AIM OF THE TASK.
Each line shown below should be copied exactly.

DATA LISTING.
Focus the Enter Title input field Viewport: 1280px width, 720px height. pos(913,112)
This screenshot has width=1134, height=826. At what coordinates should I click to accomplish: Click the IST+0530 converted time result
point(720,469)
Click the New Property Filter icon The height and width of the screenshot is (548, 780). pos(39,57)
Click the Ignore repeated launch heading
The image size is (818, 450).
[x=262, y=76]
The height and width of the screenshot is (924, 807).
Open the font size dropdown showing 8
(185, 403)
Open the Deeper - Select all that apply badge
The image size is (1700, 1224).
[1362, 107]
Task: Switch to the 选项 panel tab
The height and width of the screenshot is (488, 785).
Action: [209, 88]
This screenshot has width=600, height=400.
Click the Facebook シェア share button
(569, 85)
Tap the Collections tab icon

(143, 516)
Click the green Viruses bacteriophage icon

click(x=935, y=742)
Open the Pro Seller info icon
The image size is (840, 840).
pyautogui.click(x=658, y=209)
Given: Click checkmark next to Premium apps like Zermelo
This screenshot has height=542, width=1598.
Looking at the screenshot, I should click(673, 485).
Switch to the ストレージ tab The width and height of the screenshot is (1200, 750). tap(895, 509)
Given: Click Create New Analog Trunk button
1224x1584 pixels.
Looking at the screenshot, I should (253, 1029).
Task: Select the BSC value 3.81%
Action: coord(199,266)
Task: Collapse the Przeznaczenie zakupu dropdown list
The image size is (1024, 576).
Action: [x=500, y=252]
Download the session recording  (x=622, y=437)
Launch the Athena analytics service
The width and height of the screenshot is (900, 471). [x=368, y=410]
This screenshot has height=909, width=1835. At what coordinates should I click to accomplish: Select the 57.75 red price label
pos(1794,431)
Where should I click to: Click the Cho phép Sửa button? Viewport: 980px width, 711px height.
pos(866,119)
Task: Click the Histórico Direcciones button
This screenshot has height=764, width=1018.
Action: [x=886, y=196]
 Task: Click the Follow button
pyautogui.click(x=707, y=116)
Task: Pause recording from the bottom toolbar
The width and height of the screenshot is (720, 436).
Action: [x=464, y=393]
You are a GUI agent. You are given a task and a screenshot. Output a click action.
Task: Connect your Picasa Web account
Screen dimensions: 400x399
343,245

EXERCISE OUTPUT.
Focus the Enter Title input field Viewport: 1280px width, 720px height. pos(913,112)
This screenshot has width=1134, height=826. At what coordinates should I click to accomplish: Click the IST+0530 converted time result
point(720,469)
Click the New Property Filter icon The height and width of the screenshot is (548, 780). pos(39,57)
Click the Ignore repeated launch heading
The image size is (818, 450).
[x=262, y=76]
The height and width of the screenshot is (924, 807).
Open the font size dropdown showing 8
(185, 403)
Open the Deeper - Select all that apply badge
The image size is (1700, 1224).
[1362, 107]
Task: Switch to the 选项 panel tab
The height and width of the screenshot is (488, 785).
Action: [209, 88]
This screenshot has width=600, height=400.
Click the Facebook シェア share button
(569, 85)
Tap the Collections tab icon

(143, 516)
Click the green Viruses bacteriophage icon

click(x=935, y=742)
Open the Pro Seller info icon
The image size is (840, 840).
pyautogui.click(x=658, y=209)
Given: Click checkmark next to Premium apps like Zermelo
This screenshot has height=542, width=1598.
Looking at the screenshot, I should click(673, 485).
Switch to the ストレージ tab The width and height of the screenshot is (1200, 750). tap(895, 509)
Given: Click Create New Analog Trunk button
1224x1584 pixels.
Looking at the screenshot, I should (253, 1029).
Task: Select the BSC value 3.81%
Action: coord(199,266)
Task: Collapse the Przeznaczenie zakupu dropdown list
The image size is (1024, 576).
Action: [x=500, y=252]
Download the session recording  (x=622, y=437)
Launch the Athena analytics service
The width and height of the screenshot is (900, 471). [x=368, y=410]
This screenshot has height=909, width=1835. At what coordinates should I click to accomplish: Select the 57.75 red price label
pos(1794,431)
Where should I click to: Click the Cho phép Sửa button? Viewport: 980px width, 711px height.
pos(866,119)
Task: Click the Histórico Direcciones button
This screenshot has height=764, width=1018.
Action: [x=886, y=196]
 Task: Click the Follow button
pyautogui.click(x=707, y=116)
Task: Pause recording from the bottom toolbar
The width and height of the screenshot is (720, 436).
Action: [x=464, y=393]
You are a GUI agent. You are given a task and a screenshot. Output a click action.
Task: Connect your Picasa Web account
Screen dimensions: 400x399
343,245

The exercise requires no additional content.